= Exercise brief =
Reproduce exactly the lines below, starting with the line that contains "The height and width of the screenshot is (878, 1000)." and ending with the last line of the records, both included, and nothing else.

= Task inputs =
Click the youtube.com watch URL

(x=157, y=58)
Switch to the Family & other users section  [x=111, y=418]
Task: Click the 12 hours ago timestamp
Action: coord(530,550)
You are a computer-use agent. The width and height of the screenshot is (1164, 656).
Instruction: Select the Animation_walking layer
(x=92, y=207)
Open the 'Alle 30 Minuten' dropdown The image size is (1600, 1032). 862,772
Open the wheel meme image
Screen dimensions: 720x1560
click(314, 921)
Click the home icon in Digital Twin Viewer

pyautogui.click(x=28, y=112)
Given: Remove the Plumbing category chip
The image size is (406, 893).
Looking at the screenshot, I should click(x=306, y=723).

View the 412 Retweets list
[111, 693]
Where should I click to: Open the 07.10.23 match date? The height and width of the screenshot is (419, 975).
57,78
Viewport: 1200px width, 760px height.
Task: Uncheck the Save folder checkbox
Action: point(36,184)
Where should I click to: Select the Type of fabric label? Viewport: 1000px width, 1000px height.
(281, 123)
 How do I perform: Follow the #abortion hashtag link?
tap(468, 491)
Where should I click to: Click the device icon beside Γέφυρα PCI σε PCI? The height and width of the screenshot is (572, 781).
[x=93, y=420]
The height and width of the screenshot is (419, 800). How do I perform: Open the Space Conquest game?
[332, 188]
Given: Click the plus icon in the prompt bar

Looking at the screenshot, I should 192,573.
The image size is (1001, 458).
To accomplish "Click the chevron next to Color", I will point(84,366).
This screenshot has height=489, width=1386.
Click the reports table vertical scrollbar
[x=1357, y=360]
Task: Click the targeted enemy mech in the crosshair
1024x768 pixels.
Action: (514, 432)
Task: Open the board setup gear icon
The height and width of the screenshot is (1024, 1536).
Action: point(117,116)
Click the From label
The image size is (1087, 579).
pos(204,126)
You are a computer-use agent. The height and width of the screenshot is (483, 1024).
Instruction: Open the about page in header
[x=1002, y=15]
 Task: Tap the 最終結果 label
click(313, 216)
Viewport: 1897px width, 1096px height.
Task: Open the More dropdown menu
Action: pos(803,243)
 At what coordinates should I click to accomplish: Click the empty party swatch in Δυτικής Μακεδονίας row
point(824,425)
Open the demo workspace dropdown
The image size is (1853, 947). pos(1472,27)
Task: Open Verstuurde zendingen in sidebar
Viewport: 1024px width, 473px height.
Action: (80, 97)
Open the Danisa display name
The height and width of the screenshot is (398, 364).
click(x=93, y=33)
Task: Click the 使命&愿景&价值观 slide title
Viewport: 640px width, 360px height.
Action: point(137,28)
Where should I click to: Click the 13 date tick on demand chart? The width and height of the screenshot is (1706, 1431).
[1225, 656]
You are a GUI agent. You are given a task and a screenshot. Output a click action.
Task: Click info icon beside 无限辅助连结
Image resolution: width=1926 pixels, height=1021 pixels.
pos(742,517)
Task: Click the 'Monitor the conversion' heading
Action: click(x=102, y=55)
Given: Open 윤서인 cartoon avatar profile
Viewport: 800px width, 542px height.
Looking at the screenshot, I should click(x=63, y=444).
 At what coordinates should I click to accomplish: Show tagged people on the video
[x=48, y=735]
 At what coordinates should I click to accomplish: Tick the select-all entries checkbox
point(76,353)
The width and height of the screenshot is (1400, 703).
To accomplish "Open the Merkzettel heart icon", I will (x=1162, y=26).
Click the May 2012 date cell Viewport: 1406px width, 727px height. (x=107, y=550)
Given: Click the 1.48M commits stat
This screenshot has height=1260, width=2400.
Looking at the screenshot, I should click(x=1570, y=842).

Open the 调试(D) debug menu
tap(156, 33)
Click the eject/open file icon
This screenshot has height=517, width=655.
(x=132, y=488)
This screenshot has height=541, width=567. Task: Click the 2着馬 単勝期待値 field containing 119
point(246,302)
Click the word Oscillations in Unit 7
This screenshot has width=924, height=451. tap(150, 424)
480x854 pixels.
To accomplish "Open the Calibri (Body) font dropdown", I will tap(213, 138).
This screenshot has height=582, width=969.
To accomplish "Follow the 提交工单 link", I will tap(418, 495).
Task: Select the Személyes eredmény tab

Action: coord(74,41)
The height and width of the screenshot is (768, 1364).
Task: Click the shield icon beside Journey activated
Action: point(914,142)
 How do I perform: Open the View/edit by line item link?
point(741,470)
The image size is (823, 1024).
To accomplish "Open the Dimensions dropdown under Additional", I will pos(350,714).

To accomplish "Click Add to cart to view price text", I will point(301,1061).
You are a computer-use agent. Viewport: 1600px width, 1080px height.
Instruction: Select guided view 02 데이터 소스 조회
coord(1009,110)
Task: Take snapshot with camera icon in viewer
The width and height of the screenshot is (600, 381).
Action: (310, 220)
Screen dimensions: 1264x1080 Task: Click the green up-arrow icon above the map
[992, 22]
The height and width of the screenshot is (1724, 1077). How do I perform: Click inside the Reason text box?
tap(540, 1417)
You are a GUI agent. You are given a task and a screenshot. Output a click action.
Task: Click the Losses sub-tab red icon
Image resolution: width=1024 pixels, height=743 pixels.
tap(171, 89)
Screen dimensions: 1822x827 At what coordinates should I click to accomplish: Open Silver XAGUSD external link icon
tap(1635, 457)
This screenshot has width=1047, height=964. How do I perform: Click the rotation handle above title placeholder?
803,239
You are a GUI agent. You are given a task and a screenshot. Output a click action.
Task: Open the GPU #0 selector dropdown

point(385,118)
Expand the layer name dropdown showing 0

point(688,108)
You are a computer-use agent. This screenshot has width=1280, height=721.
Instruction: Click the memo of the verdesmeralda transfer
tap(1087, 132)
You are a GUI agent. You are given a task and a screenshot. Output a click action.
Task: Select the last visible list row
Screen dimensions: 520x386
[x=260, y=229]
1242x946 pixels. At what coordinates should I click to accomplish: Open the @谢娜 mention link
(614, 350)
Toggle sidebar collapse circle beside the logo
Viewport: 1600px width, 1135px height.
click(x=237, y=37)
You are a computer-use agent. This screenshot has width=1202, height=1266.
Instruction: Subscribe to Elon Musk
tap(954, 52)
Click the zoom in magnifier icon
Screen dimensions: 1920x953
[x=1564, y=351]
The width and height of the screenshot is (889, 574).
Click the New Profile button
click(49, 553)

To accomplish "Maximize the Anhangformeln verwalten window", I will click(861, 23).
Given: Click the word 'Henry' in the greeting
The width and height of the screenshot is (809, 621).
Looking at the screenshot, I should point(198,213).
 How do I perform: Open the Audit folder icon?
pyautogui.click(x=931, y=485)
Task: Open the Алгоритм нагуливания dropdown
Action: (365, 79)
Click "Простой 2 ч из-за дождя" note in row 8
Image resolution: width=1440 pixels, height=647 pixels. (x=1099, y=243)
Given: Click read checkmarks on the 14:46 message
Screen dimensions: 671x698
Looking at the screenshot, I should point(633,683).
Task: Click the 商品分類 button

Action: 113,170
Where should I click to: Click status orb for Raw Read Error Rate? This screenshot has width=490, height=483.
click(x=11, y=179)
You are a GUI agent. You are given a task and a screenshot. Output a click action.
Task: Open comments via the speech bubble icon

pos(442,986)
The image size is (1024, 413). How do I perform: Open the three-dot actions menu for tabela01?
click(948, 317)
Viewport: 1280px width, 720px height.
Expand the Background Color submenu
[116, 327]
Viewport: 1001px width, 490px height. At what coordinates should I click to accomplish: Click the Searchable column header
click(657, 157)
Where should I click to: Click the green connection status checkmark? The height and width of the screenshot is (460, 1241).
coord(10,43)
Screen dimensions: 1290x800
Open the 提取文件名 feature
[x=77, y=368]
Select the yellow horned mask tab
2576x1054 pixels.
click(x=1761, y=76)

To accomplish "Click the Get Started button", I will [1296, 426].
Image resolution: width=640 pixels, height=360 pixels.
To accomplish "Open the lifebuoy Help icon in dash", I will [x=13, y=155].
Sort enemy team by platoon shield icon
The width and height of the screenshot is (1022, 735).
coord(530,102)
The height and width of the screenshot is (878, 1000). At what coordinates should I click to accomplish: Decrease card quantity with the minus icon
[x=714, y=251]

= Task answer =
The height and width of the screenshot is (878, 1000). At what coordinates should I click to accomplish: Decrease card quantity with the minus icon
[x=714, y=251]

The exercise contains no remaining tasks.